In my experience, the "headless" suggestion works fine when running Tomcat6
where apps make use underlying graphics functionality and end up
accidentally creating an X display. You have to make sure java gets the
option before it attempts to open any displays -- which might happen well
before the creation of any UI widgetry, solely for the purpose of picking up
Xresources in preparation for any graphics operations you might later invoke
(e.g. to get the display's dots-per-inch in order to select fonts and
scaling).

To prevent that from happening, you must give the headless directive on the
Java command-line:
"-Djava.awt.headless=true" ?

For example this is what I use to launch tomcat on fedora12, where I employ
underlying Java graphics functionality for image processing:

JAVA_OPTS="-server -Xms160m -Xmx1024m -XX:PermSize=160m -XX:MaxPermSize=320m
-XX:+DoEscapeAnalysis -XX:+UseBiasedLocking -XX:+AggressiveOpts
-XX:+HeapDumpOnOutOfMemoryError -XX:+PrintCompilation -XX:+PrintGCDetails
-XX:+TraceClassLoading -XX:+TraceClassUnloading
-Djavax.servlet.request.encoding=UTF-8 -Dfile.encoding=UTF-8
-DjavaEncoding=UTF-8 -Djava.awt.headless=true
-Djava.library.path=/usr/lib64"

http://java.sun.com/products/java-media/2D/reference/faqs/index.html
Q: I have an application that reads, writes, and processes images (but does
not display them) using Java2D. When I run my application on Solaris or
Linux, it complains that X11 is not available. What can I do to make my
application work in this environment?A: When AWT is initialized, it expects
to find an Xserver, regardless of whether it is needed for actual display.
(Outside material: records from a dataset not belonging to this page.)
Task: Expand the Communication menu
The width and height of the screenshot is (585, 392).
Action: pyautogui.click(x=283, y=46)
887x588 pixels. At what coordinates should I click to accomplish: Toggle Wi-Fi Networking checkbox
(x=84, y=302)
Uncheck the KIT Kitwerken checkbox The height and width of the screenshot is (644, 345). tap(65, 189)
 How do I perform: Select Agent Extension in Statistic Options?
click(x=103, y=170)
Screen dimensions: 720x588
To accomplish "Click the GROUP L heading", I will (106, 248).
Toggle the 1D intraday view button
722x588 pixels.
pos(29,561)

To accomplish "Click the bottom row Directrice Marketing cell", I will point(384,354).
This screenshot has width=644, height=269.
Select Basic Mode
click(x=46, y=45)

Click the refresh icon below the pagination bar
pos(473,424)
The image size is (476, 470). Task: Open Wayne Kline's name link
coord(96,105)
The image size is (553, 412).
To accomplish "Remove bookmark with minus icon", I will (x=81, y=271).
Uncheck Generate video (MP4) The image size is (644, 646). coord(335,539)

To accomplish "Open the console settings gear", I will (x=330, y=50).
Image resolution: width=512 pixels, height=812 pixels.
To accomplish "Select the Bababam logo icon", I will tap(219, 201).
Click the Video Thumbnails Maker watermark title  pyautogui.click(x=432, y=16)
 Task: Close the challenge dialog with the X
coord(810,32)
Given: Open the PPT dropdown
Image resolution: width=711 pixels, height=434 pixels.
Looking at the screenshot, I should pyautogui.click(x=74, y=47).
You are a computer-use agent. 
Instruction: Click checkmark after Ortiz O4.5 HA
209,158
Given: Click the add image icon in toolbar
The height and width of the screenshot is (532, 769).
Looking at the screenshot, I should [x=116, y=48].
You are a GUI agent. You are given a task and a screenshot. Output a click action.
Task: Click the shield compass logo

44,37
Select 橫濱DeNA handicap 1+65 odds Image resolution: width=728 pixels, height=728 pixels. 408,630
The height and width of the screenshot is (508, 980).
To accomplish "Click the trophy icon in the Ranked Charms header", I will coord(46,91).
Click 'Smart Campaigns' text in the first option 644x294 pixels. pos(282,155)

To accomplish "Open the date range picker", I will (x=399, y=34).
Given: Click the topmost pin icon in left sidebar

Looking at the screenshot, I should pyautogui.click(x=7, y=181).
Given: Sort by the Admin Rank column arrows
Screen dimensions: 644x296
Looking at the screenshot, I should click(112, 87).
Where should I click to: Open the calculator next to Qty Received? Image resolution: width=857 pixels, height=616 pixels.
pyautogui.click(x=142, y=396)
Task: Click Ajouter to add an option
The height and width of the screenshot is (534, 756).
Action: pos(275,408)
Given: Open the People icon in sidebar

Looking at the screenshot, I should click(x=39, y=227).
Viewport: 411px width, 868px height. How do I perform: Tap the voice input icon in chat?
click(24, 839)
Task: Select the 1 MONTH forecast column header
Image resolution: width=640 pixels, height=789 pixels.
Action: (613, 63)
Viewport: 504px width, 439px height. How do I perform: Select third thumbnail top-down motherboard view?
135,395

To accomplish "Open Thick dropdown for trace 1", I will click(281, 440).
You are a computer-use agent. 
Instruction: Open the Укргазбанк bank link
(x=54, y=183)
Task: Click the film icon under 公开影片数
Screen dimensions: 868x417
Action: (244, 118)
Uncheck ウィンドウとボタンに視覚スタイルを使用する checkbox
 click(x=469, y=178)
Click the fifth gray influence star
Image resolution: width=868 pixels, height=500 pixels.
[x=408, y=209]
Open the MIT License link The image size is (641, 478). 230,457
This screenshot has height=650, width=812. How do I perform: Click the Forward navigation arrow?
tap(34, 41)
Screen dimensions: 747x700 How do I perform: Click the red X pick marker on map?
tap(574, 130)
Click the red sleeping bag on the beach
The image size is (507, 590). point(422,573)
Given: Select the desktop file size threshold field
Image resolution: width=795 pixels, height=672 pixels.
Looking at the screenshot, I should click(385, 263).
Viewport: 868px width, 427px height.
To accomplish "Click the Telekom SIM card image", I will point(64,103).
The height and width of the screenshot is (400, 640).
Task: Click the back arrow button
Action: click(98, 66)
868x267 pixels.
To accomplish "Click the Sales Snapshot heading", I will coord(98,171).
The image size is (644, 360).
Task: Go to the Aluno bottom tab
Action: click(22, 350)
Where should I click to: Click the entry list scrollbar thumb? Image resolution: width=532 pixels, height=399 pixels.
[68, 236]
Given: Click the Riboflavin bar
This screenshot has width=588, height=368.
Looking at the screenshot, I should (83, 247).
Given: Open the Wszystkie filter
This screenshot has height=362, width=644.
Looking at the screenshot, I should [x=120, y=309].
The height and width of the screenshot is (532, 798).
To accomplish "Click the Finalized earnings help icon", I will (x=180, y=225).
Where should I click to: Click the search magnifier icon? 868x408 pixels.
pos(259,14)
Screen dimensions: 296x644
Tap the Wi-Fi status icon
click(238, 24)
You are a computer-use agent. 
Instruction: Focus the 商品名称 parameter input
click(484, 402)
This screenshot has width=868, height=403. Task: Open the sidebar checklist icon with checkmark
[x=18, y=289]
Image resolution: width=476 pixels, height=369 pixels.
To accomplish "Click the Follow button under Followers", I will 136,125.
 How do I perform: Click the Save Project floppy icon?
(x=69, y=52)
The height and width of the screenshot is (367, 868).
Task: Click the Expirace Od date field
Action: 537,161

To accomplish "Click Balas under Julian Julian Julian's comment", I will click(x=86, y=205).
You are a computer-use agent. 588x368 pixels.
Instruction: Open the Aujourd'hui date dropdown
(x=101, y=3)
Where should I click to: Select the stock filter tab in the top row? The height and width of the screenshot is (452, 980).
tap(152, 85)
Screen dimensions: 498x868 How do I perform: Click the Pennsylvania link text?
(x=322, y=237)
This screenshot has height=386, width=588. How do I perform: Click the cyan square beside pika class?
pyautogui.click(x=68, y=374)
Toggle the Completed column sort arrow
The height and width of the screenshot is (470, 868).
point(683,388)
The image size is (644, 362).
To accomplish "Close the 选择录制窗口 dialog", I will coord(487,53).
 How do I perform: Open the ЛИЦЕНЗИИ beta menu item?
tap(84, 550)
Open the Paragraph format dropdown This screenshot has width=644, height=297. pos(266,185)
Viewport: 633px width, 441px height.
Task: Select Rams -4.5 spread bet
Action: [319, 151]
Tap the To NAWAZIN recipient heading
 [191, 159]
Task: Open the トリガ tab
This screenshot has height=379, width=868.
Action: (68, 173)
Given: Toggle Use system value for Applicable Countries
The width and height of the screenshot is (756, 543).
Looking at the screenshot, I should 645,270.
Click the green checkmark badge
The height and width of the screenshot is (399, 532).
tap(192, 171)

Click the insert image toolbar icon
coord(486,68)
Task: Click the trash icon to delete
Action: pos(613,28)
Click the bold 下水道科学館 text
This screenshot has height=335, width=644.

Although many image operations using the Image I/O APIs or the JAI optional
package might not have any obvious need for display, they often invoke code
that needs an AWT resource. For example, calling getGraphics() on a
BufferedImage initializes AWT and causes these error messages seen by
developers. There is no way to say that a particular API does or does not
have this problem; it depends on what particular operations are being
invoked, and might also depend on what the application does with the images
that is not strictly related to any of the APIs cited above.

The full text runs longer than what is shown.